[SERVER-12295] Migrations occassionally aborted due to duplicate key error on unique shard key Created: 08/Jan/14  Updated: 15/Nov/21  Resolved: 10/Jun/14

Status: Closed
Project: Core Server
Component/s: Index Maintenance, Replication, Stability, Storage
Affects Version/s: 2.2.6
Fix Version/s: None

Type: Bug Priority: Critical - P2
Reporter: Dan Cooper Assignee: Thomas Rueckstiess
Resolution: Done Votes: 0
Labels: None
Remaining Estimate: Not Specified
Time Spent: Not Specified
Original Estimate: Not Specified
Environment:

CentOS 6.4


Operating System: ALL
Participants:

 Description   

Hello, we've notice recently that the moveChunk directory will rapidly start using all of it's available disk space. Looking through the logs, we saw errors of Sun Jan 5 09:43:14 [migrateThread] ERROR: migrate failed: E11000 duplicate key error index: blah.$ownerid_1_docname_1_osvcname_1 dup key: { : "11446719", : "app.json", : "blah" }. We recently upgraded to 2.2.6 from 2.2.4 though I am not sure if that is relevant.

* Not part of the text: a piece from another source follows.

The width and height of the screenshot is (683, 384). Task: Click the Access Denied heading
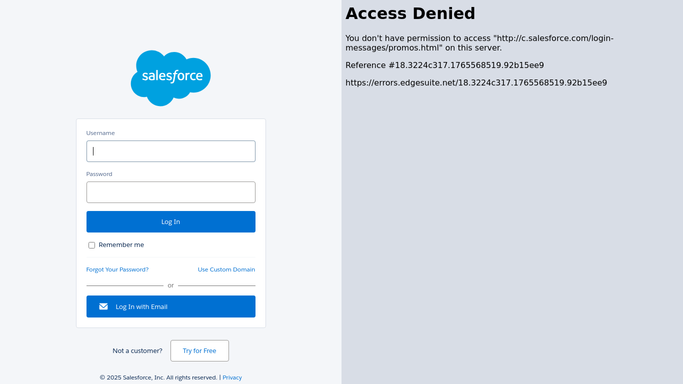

When the disk fills, mongod crashes and fails over to the secondary. After clearing out the moveChunk dir, the partner (now primary node) will have the same behavior the next day. If we remove the offending duplicate key, the issue stops.



 Comments   
Comment by Ramon Fernandez Marina [ 10/Jun/14 ]

Hi al.gehrig@rockstarsandiego.com,

we haven't heard back from you for some time, so I'm going to mark this ticket as resolved. If you happen to run into this issue again feel free to re-open the ticket and provide additional information.

Regards,
Ramón.

Comment by Thomas Rueckstiess [ 01/May/14 ]

Okay, thanks for letting us know. We'll wait for you to provide additional details.

Regards,
Thomas

Comment by Al Gehrig [ 01/May/14 ]

Hi Thomas,

Yes - we're still getting these from time-to-time. The next time we see one, I'll post to this ticket.

-Al

Comment by Thomas Rueckstiess [ 01/May/14 ]

Hi Al,

I just wanted to follow up with you. Have you seen this issue appear again, or can we go ahead and resolve the ticket?

Regards,
Thomas

Comment by Asya Kamsky [ 14/Mar/14 ]

Checking indexes now can help since they should be identical on each shard and if they are not it could suggest why this problem may be recurring. If they are identical it can rule out one possible source on the problem.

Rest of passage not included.